ターボ機械は不滅、という大橋先生のご神託は心強いばかりであるが、おそらく大橋先生のご真意は後段の「時代の進歩」との付き合い方にある、と筆者は考えている。ジェットエンジンにおける超合金の開発や複合材の開発、また、ターボ機械の設計におけるコンピュータの登場やその飛躍的進歩、などはその好事例であろう。
成熟した機械と見なされ、ターボ機械に向き合う研究者が減少傾向にある「不滅のターボ」が新たな輝きを取り戻すことを願い、大橋先生の慧眼には及びもしないが、筆者なりの思いをこの短い記事の中で吐露してみたい。なお、対象は主として空気機械ではあり、「空力設計」という表現を頻繁に使うが、気体に限られるものではないことをお断りしておく。
ターボ機械の設計と流れの非定常性
ターボ機械は、羽根車の回転運動を介して流体との間でエネルギー交換を行う機械であり、輸送(航空エンジン、ロケットエンジン、パイプライン)、発電(蒸気タービン、ガスタービン、水車、風車)、産業利用給排水、空調、など、現代文明におけるターボ機械の重要性への言及には枚挙の暇もない。

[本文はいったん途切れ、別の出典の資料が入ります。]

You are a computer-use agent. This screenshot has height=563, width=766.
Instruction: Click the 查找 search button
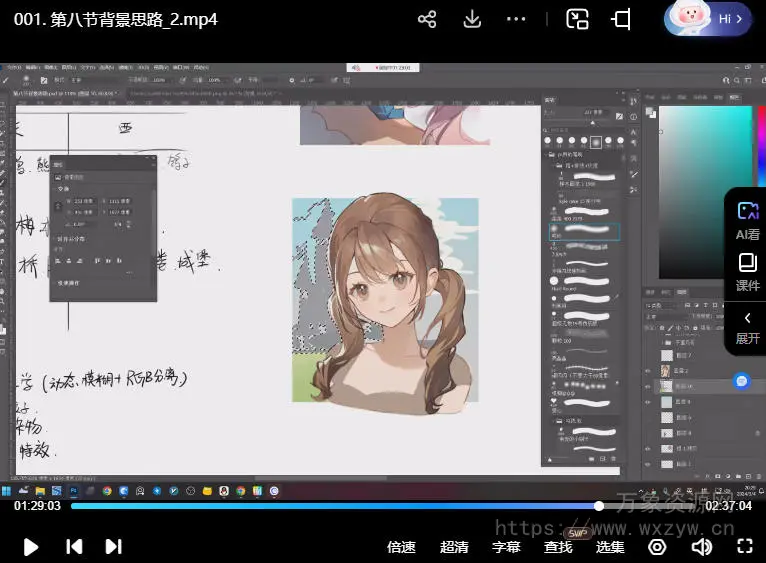point(558,547)
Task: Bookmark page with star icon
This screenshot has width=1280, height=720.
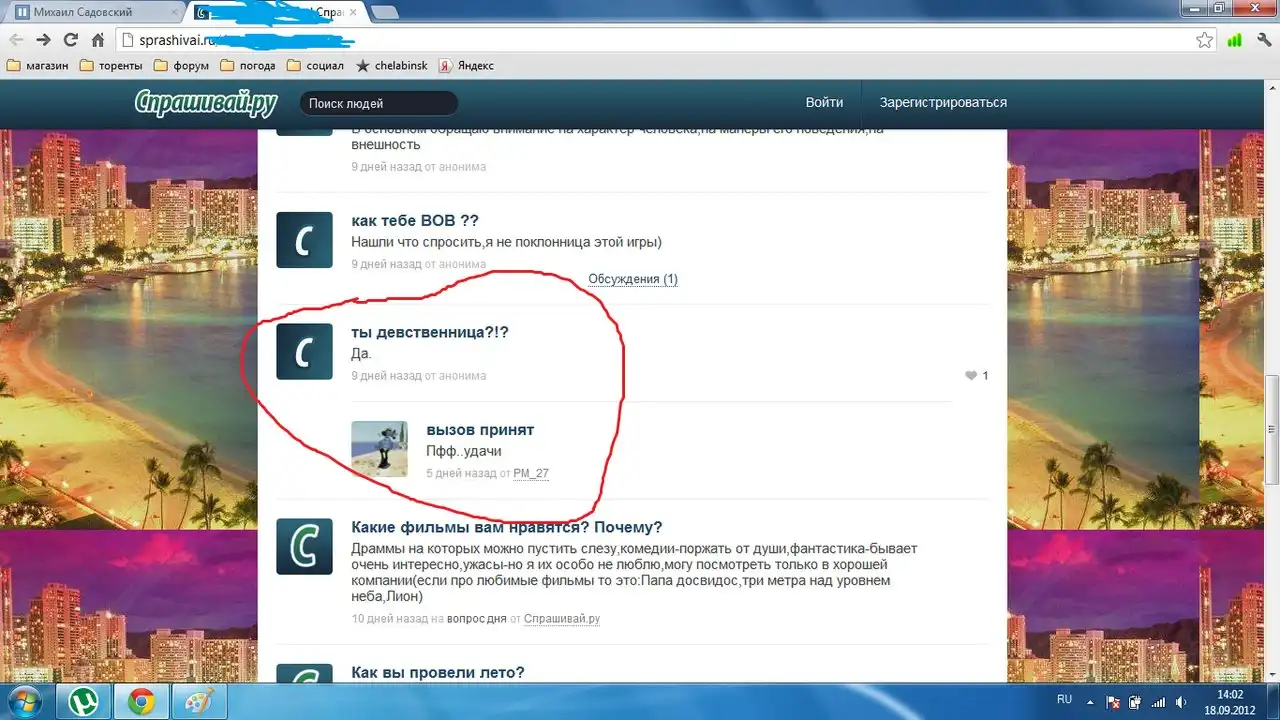Action: (x=1205, y=40)
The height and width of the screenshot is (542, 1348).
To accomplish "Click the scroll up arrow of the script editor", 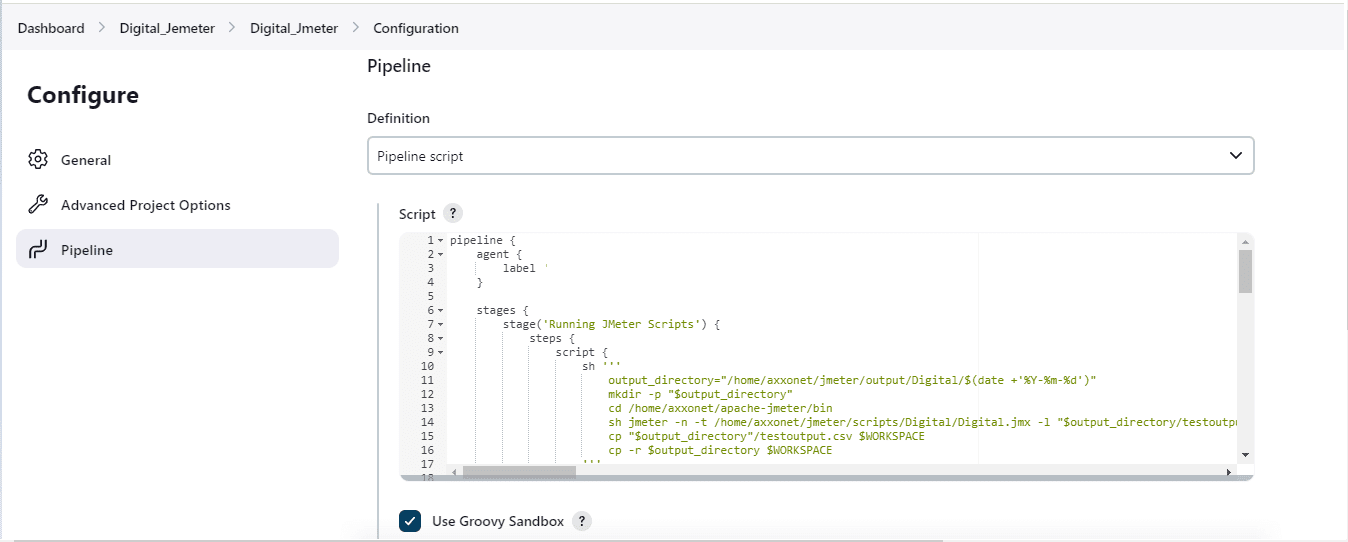I will [x=1245, y=241].
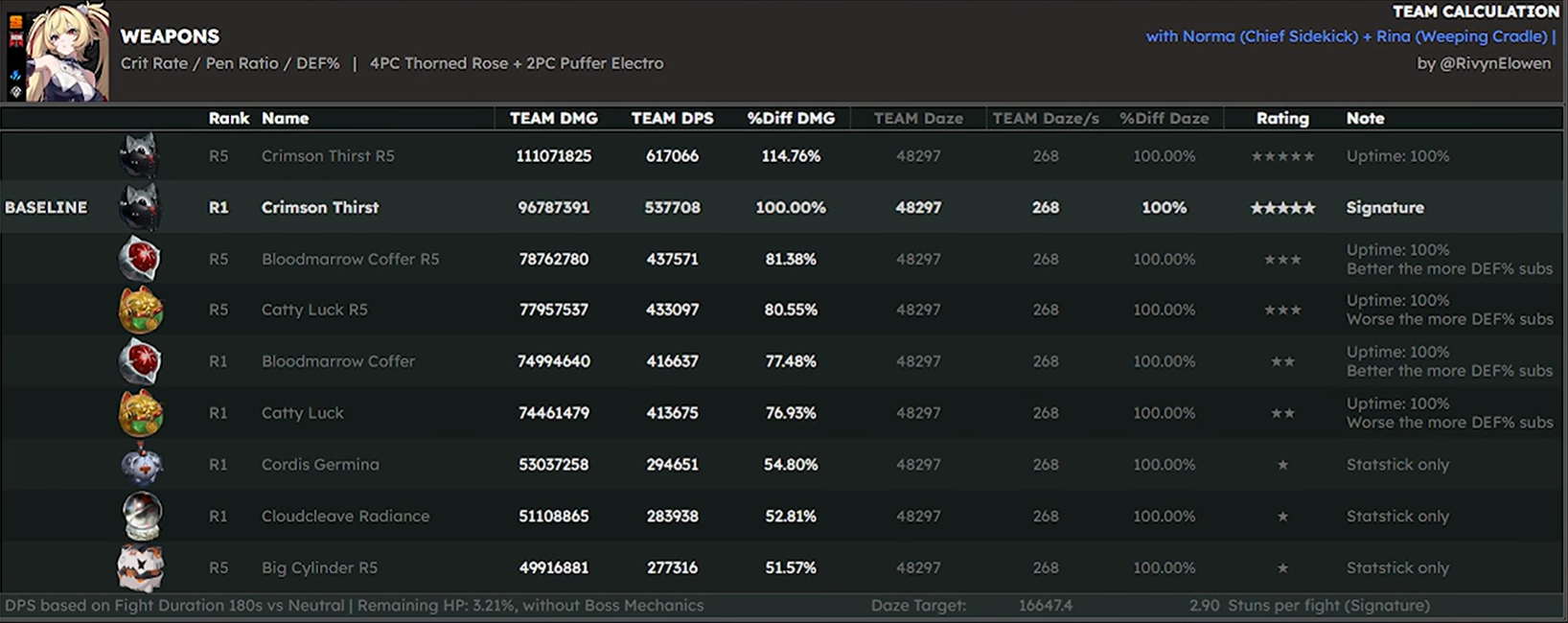Click the Cloudcleave Radiance weapon icon

pos(142,516)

まさに「不滅のターボ」であるが、その設計法もほぼ“不滅”である。近年になり最適化手法が進歩し、機械学習やPOD、DMDが導入され、目覚ましい成果も得られつつあり、流れの非定常性がもたらす影響が少しずつ解明されているが、基本的な設計フローは定常流を想定したものである。勿論、翼振動など構造関係の解析、特にフラッタ解析には非定常解析が不可欠であるが、キャンベル線図を用いる強制振動では古くはStimulusと称して定常流での流体力の10%程度を励振力として与えていた例もあった(2)。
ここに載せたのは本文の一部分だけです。